=== Material provided ===

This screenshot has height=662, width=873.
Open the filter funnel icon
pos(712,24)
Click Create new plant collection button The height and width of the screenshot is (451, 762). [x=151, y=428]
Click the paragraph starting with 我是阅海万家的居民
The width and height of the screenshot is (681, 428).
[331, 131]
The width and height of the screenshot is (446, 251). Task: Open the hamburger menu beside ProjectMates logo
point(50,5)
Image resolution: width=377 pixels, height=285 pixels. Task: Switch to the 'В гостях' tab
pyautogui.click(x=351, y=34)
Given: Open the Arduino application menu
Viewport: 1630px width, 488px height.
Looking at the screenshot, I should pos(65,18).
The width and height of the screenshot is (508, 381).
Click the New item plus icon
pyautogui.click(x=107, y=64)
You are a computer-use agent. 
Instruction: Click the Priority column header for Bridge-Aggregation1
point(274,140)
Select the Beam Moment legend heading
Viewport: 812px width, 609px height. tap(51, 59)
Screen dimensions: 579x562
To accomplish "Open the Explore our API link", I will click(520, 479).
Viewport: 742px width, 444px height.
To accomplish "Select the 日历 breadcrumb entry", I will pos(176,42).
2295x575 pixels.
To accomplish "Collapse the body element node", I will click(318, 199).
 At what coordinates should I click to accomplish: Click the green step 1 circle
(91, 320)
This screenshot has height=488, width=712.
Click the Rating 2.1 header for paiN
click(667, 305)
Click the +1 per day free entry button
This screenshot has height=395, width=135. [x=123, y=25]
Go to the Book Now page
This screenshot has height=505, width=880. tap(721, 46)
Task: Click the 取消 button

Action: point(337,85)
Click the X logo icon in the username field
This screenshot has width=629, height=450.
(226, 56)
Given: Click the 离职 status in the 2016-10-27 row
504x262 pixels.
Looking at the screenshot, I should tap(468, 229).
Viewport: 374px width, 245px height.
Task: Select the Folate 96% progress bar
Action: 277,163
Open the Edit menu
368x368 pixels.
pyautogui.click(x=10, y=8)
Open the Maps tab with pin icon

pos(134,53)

===

> _Task statement_
Reproduce all the records, exactly and in full.

> _Written response_
This screenshot has height=662, width=873.
Open the filter funnel icon
pos(712,24)
Click Create new plant collection button The height and width of the screenshot is (451, 762). [x=151, y=428]
Click the paragraph starting with 我是阅海万家的居民
The width and height of the screenshot is (681, 428).
[331, 131]
The width and height of the screenshot is (446, 251). Task: Open the hamburger menu beside ProjectMates logo
point(50,5)
Image resolution: width=377 pixels, height=285 pixels. Task: Switch to the 'В гостях' tab
pyautogui.click(x=351, y=34)
Given: Open the Arduino application menu
Viewport: 1630px width, 488px height.
Looking at the screenshot, I should pos(65,18).
The width and height of the screenshot is (508, 381).
Click the New item plus icon
pyautogui.click(x=107, y=64)
You are a computer-use agent. 
Instruction: Click the Priority column header for Bridge-Aggregation1
point(274,140)
Select the Beam Moment legend heading
Viewport: 812px width, 609px height. tap(51, 59)
Screen dimensions: 579x562
To accomplish "Open the Explore our API link", I will click(520, 479).
Viewport: 742px width, 444px height.
To accomplish "Select the 日历 breadcrumb entry", I will pos(176,42).
2295x575 pixels.
To accomplish "Collapse the body element node", I will click(318, 199).
 At what coordinates should I click to accomplish: Click the green step 1 circle
(91, 320)
This screenshot has height=488, width=712.
Click the Rating 2.1 header for paiN
click(667, 305)
Click the +1 per day free entry button
This screenshot has height=395, width=135. [x=123, y=25]
Go to the Book Now page
This screenshot has height=505, width=880. tap(721, 46)
Task: Click the 取消 button

Action: point(337,85)
Click the X logo icon in the username field
This screenshot has width=629, height=450.
(226, 56)
Given: Click the 离职 status in the 2016-10-27 row
504x262 pixels.
Looking at the screenshot, I should tap(468, 229).
Viewport: 374px width, 245px height.
Task: Select the Folate 96% progress bar
Action: 277,163
Open the Edit menu
368x368 pixels.
pyautogui.click(x=10, y=8)
Open the Maps tab with pin icon

pos(134,53)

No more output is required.